**GOAL OF THE EXERCISE**.
Would you please return the lines of the material that contain the word "screenshot"?

**RECORDS FOR THIS TASK**.
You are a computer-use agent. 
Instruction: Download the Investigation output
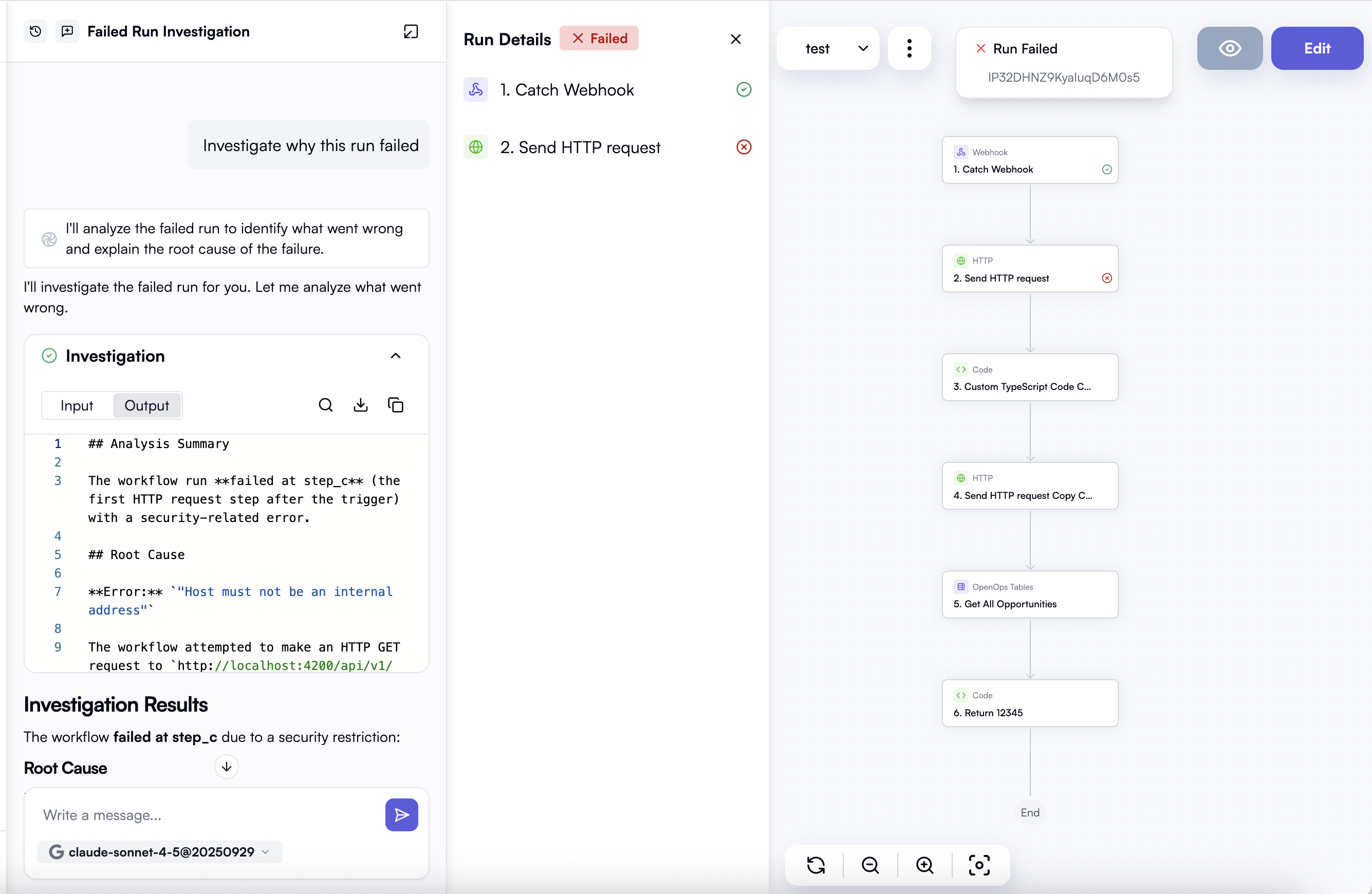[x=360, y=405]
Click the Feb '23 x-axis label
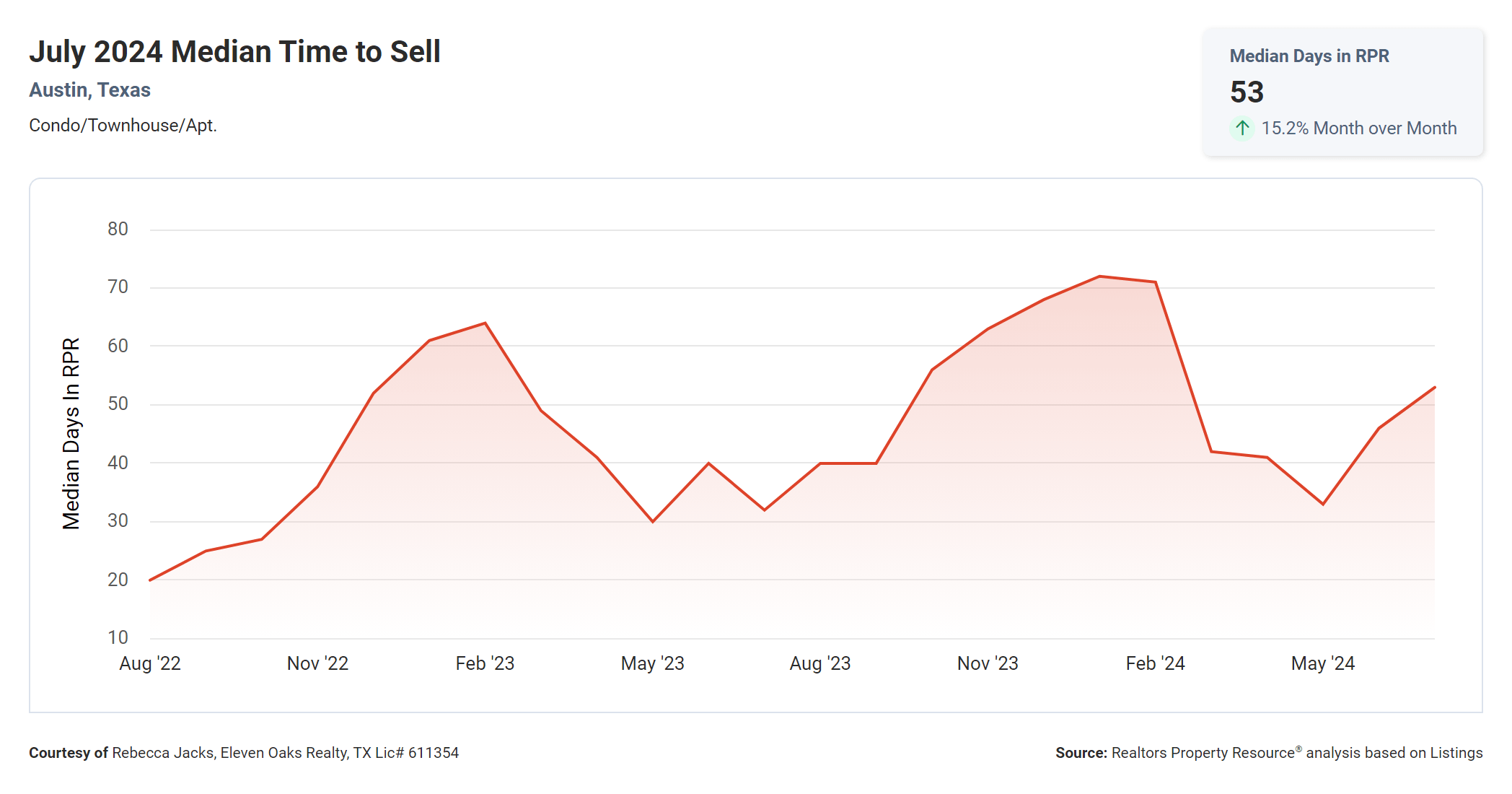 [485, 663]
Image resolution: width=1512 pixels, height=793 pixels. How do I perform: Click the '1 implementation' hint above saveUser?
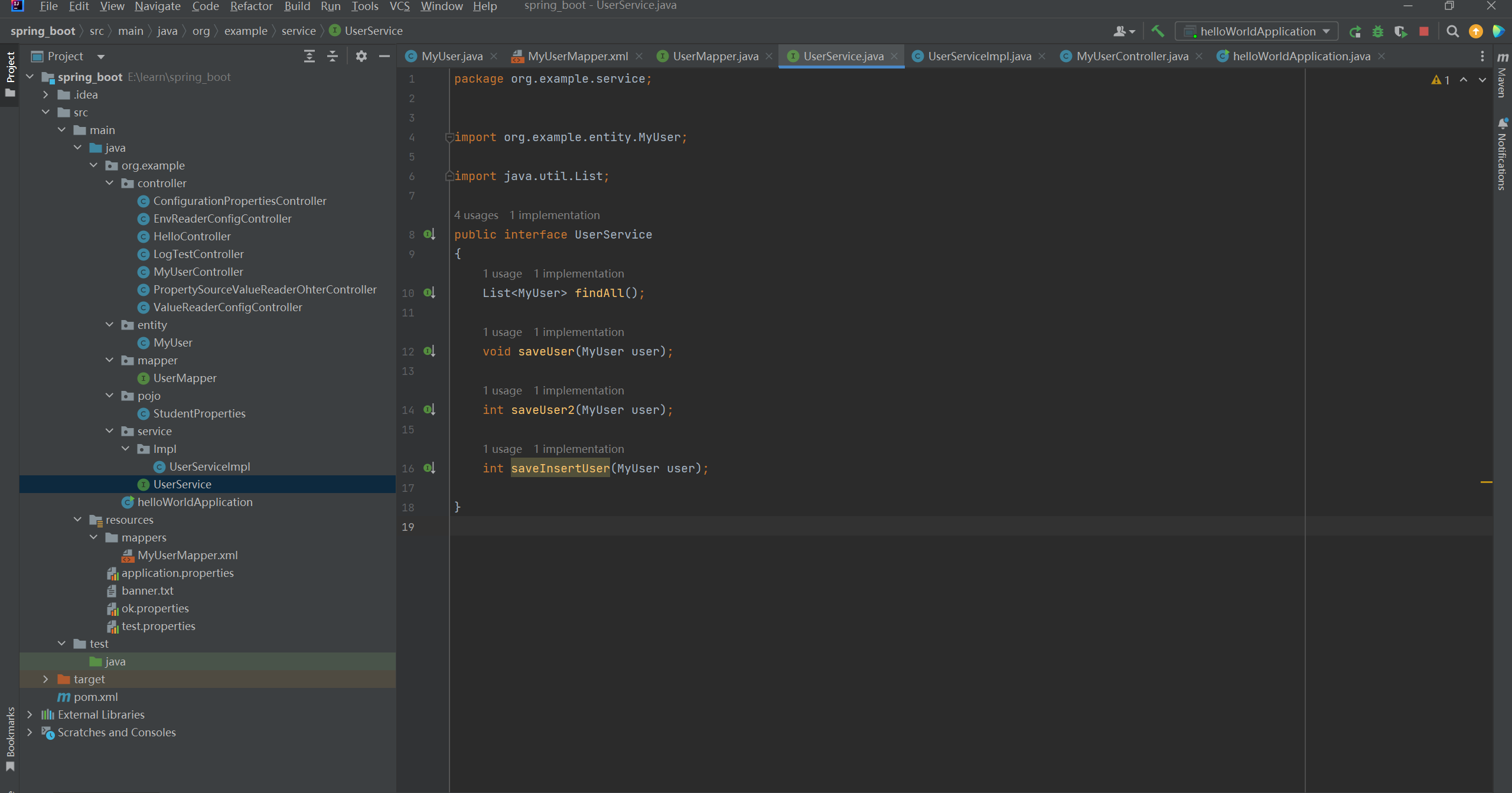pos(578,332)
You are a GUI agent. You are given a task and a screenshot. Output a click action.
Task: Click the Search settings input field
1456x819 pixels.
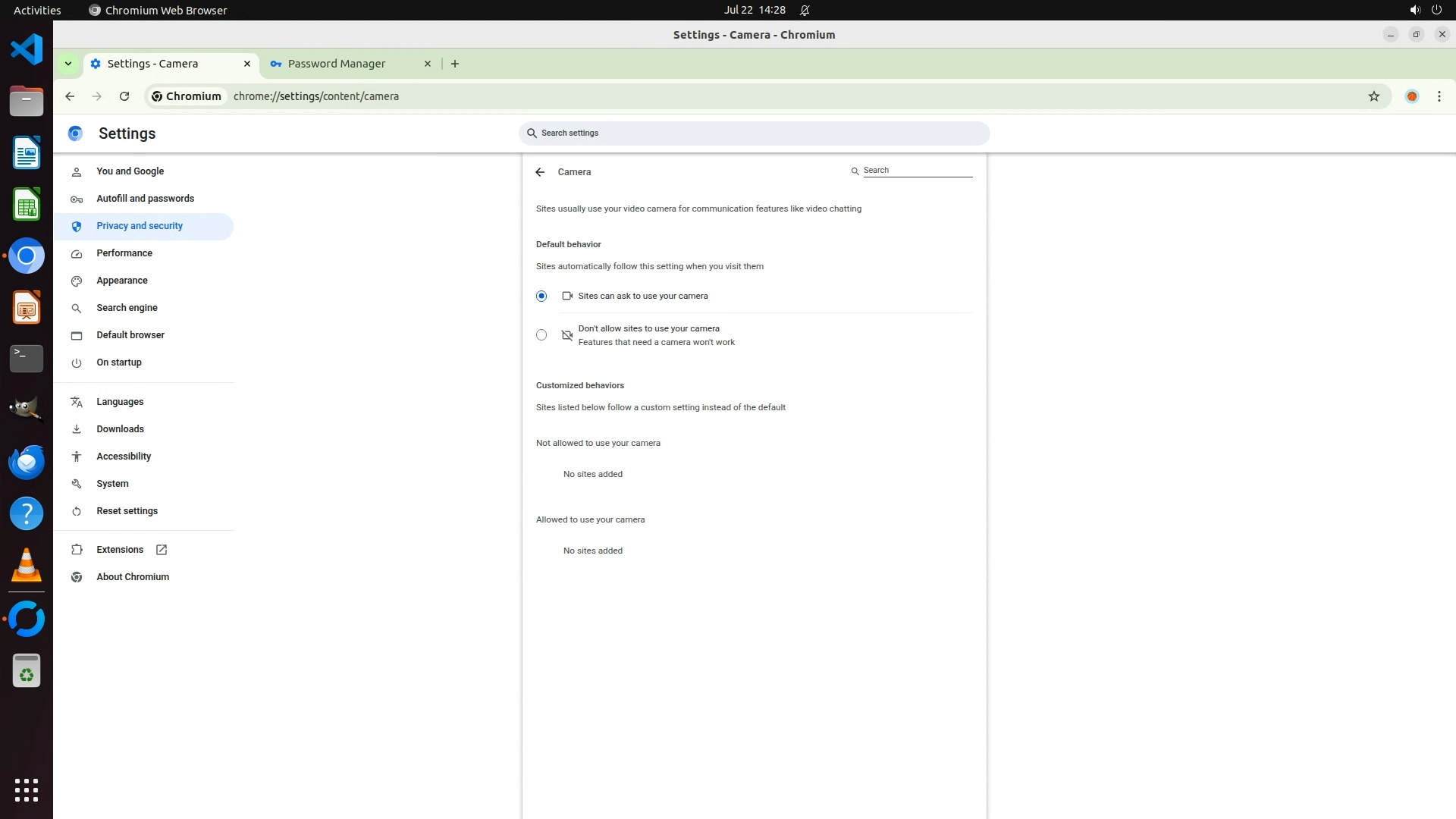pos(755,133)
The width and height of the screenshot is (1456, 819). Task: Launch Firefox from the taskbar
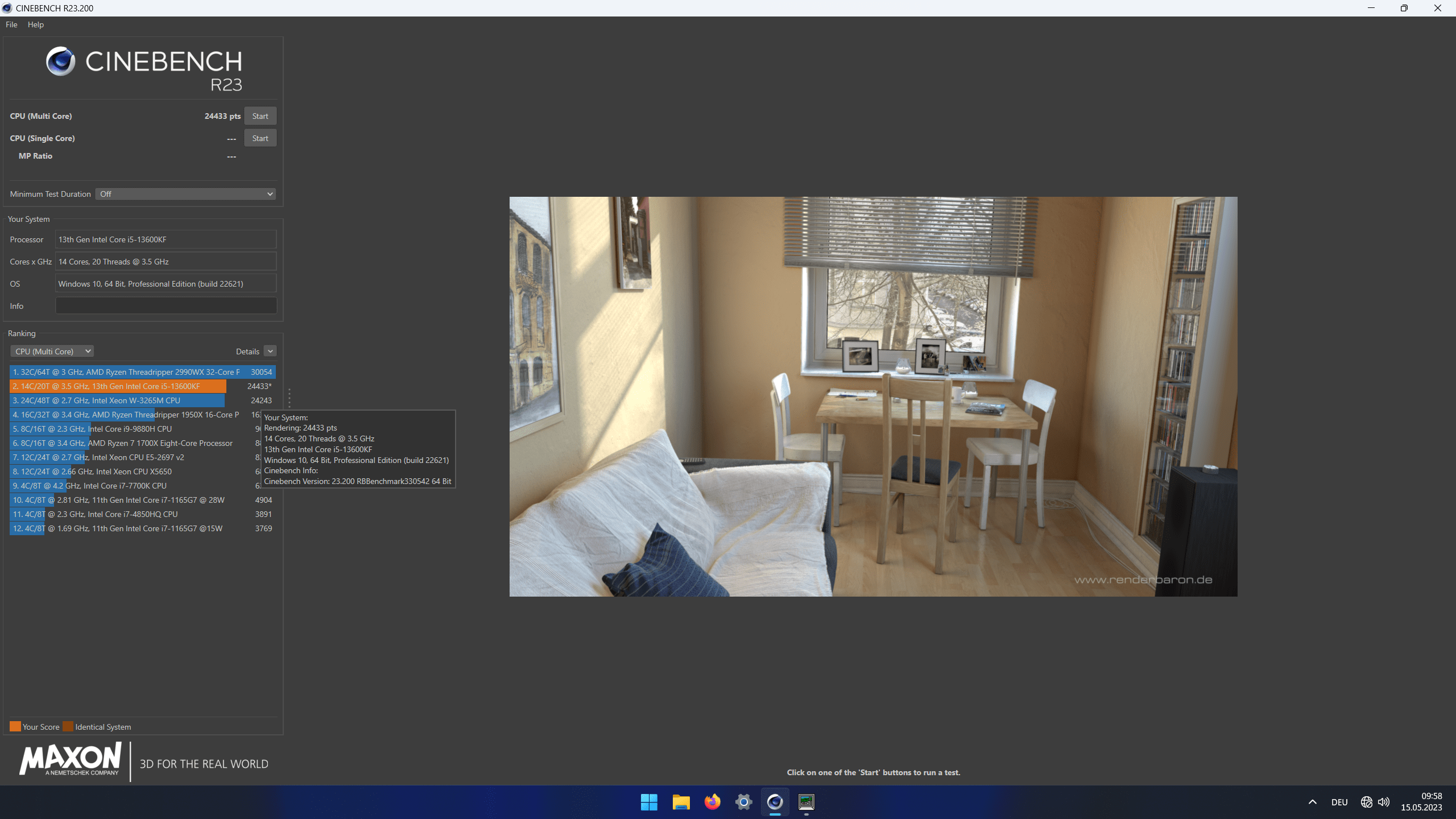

**EXERCISE ANSWER**.
You are a GUI agent. You are given a task and a screenshot. Output a click action.
The width and height of the screenshot is (1456, 819). Task: Launch Firefox from the taskbar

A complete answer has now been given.